Resume the post on germinating Vallisneria seeds, picking up right after its final sentence.

┌─ Selected text

Mike, are the seeds enclosed inside fleshy fruits (small ones)? I've never
seen the actual seed pod of a Vallisneria, but Dave Wilson sent me some
seeds of V. nana that he collected in Australia.

Here is the entry from my notes at the time I sowed the seeds -

"Individual seeds were extremely tiny, relatively long and slender in shape
and were removed from the water using a sterilized glass eye dropper and
evenly distributed to the media surface of the appropriate propagation

To germinate the seeds, I'd recommend that you get some fine grained silica
sand (the finer grained, the better) and a couple of translucent "freezer
containers" that can be sterilized - I just boiled the sand and containers
for 20 minutes and then allowed both to cool before I proceeded. The reason
for the sterilizing is to cut down on the possibility of fungus invading the
flats and killing the seedlings - I had major problems with fungus and mould
in a couple of flats. Saturate the media (sand) with water (don't use
distilled water, medium hard tap water should be fine - if you wish to, add
a drop (1 drop will be enough!) of liquid fertilizer to the water you use to
saturate the media). Distribute the seeds as evenly as possible and then put
the covers on the containers. I placed mine under fluorescent lights (12
hour photoperiod). The seeds started to germinate 5 days later. The
seedlings were tiny.

Once you have gotten the seeds germinated (its relatively easy), very
carefully add water to each flat to make sure that the developing seedlings
are kept submerged (be careful how you add the water - you can uproot the
seedlings very easily at this point - I used an eyedropper). The tiny-ness
of the seedlings is why I recommend fine grained sand as a germination
medium - they tend to get "lost" in something the grain size of Flourite. It
will help to make sure that the water you add has some _very_ dilute
fertilizer and lots of Ca and Mg in it.

└─
┌─ Given records

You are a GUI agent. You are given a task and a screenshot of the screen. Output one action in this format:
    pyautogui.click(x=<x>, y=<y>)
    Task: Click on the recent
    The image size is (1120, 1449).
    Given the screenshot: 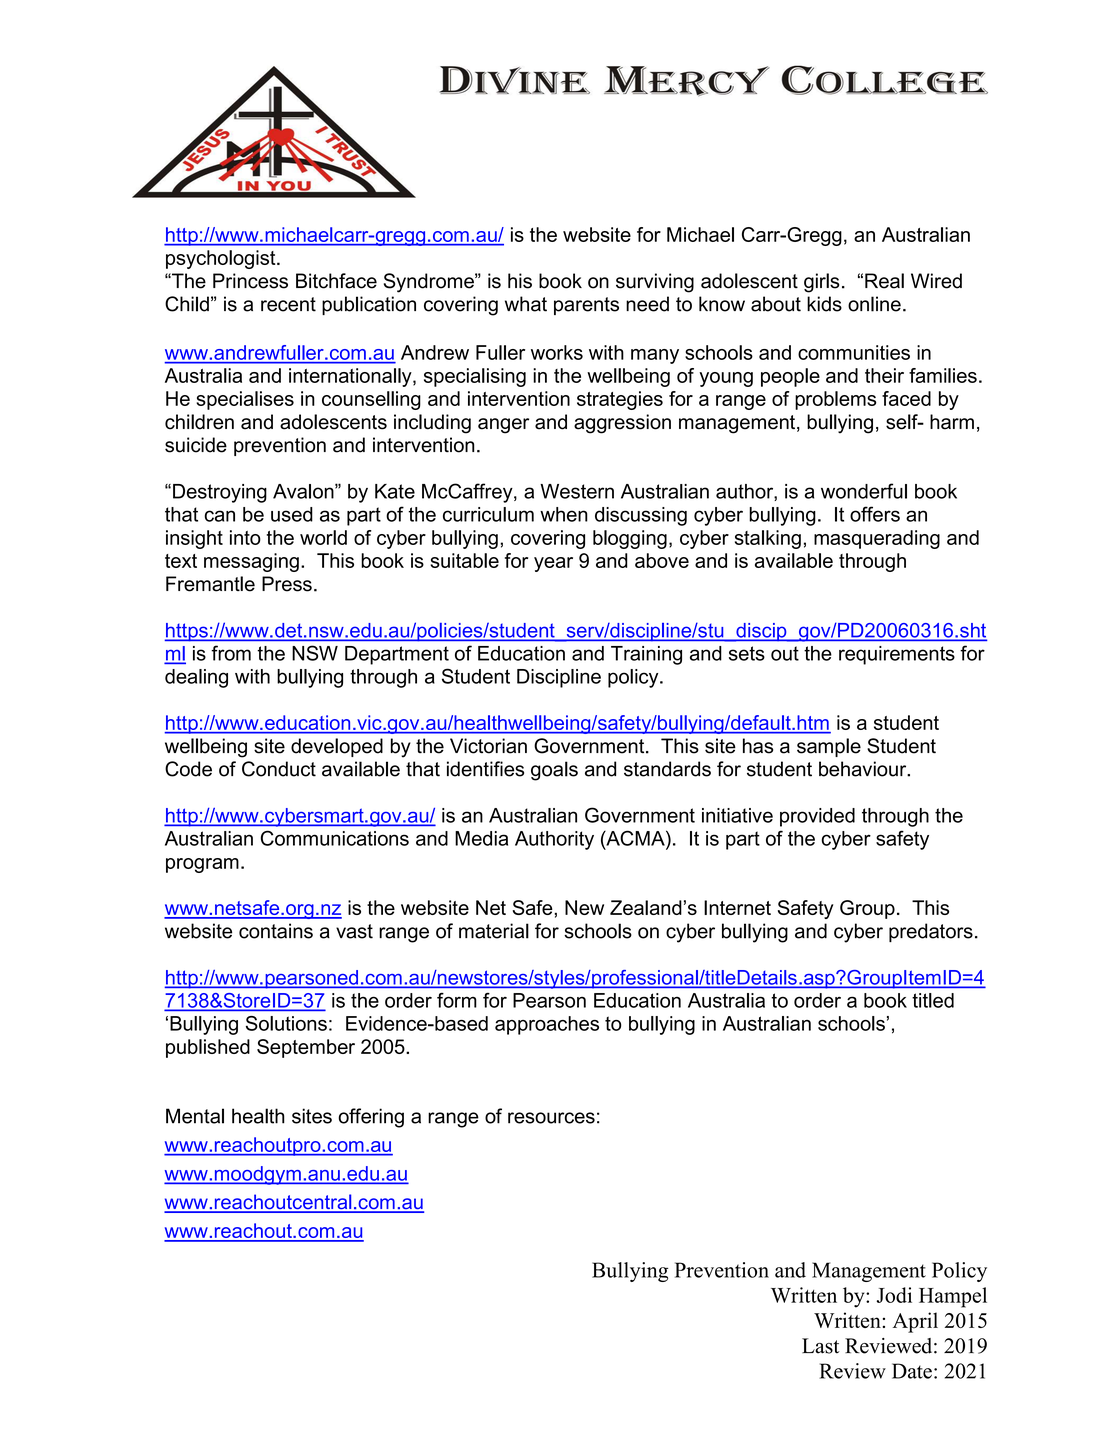 What is the action you would take?
    pyautogui.click(x=288, y=304)
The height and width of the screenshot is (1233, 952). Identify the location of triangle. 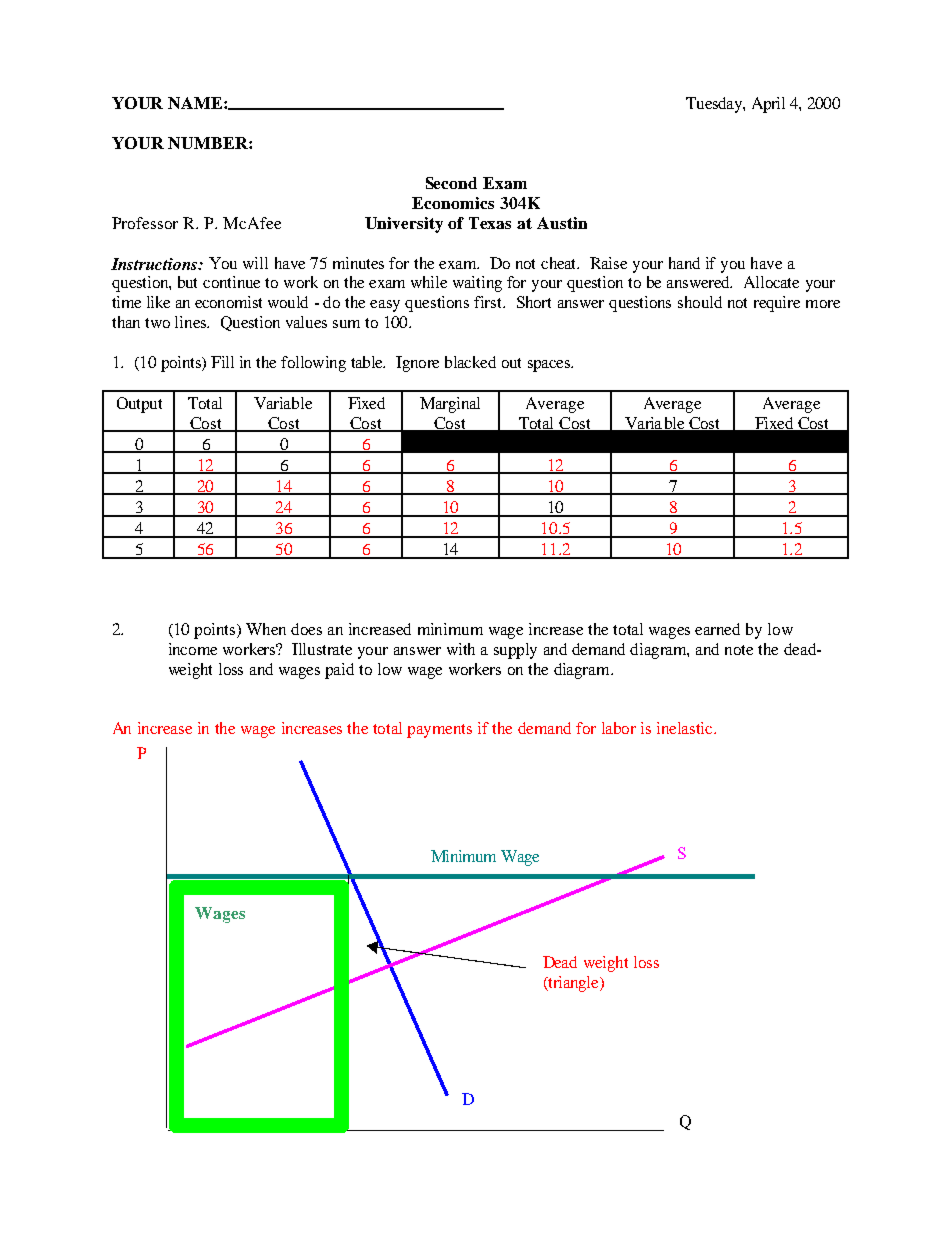
(573, 984).
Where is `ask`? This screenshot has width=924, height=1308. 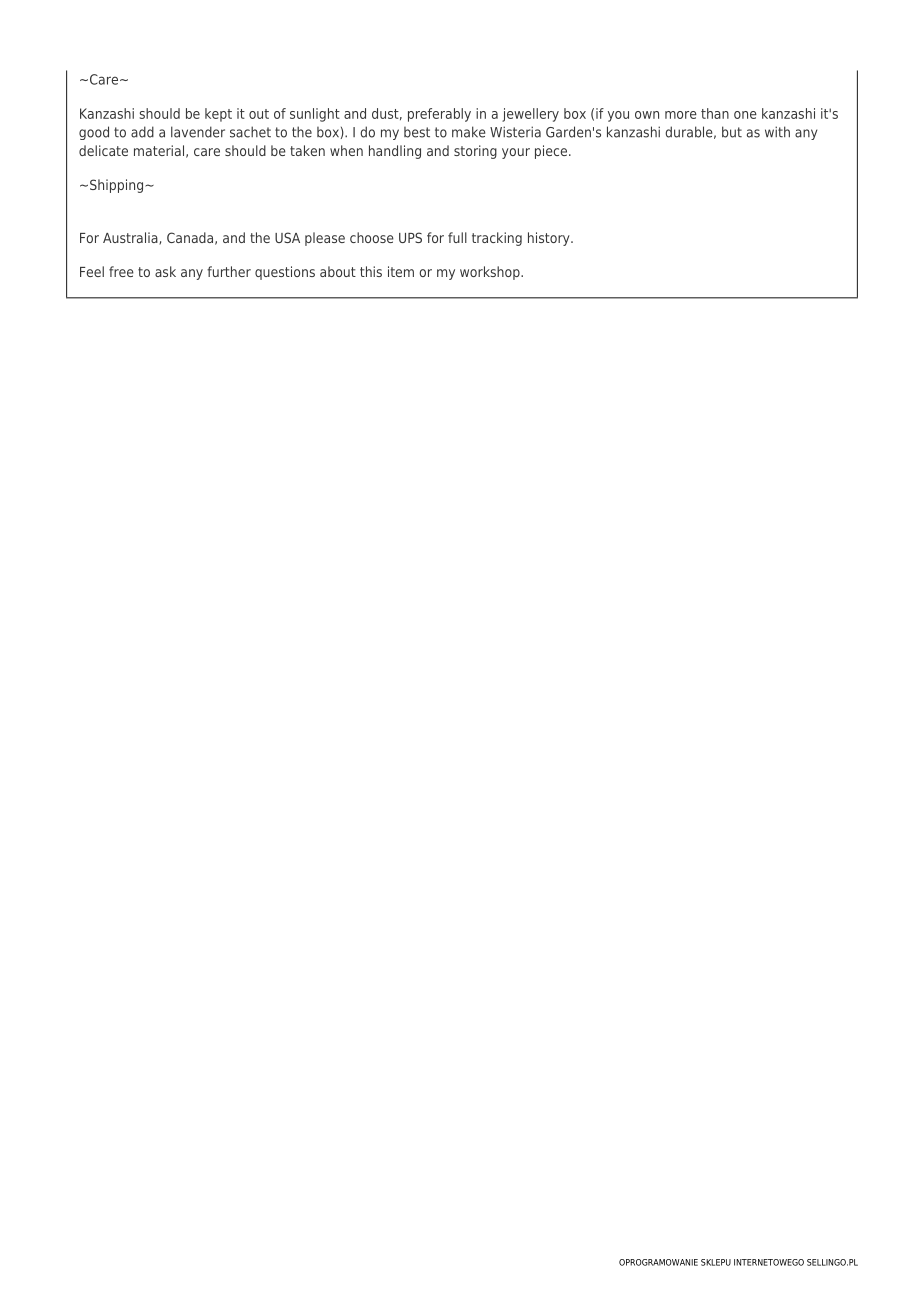
ask is located at coordinates (165, 271).
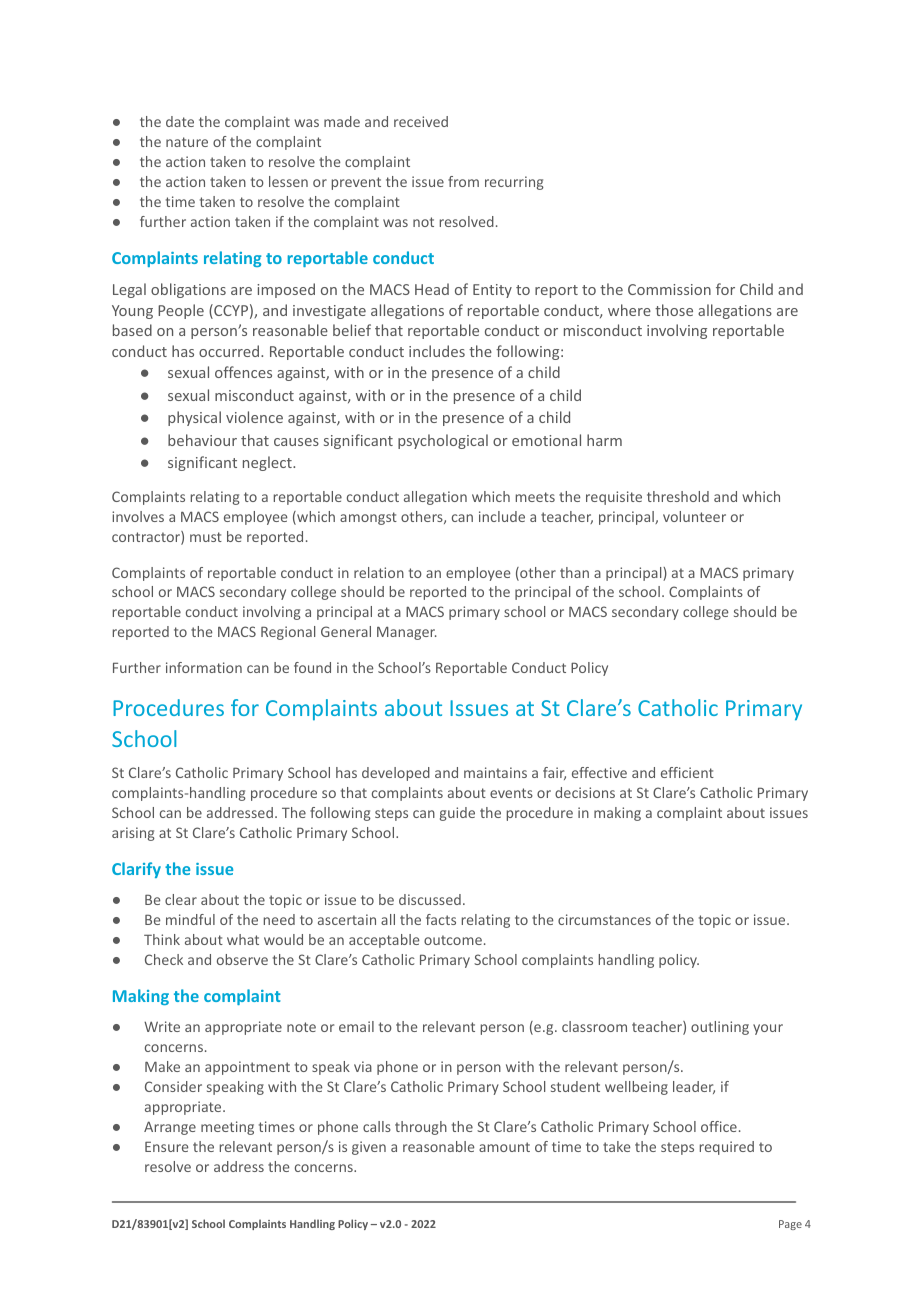 The height and width of the screenshot is (1307, 924). I want to click on arising, so click(133, 834).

└─

◆ Exercise response ◆
Once the seedlings have achieved some size - and this might take a while (I
started mine in mid August, and the seedlings are still really small), you
can transplant them into a substrate with a bit more fertility (I have mine
growing in Flourite now). You'll need a pair of very fine tippped tweezers
to pick out the individual seedlings and maybe some toothpicks to make your
"planting holes" to accept the seedlings.

There are a couple of things you should AVOID - stay away from commercial
potting soils as a germinating substrate - they are usually too rich and the
undecomposed organics in them can give rise to moulds and fungus that can
wipe out your flat of seedlings. Stick with well diluted inorganic liquid
fertilizers. Don't try to enrich the flats with CO2 - the few flats I tried
this on when skanky and I almost lost everything because of the drastic pH
drop caused by the CO2 (there is only a small amount of water in the flats
and thus a limited amount of buffering capacity).

I did find a reference which said that Vallisneria seeds lose their
viability after about 2 months, so it is probably best to sow all that you
have now.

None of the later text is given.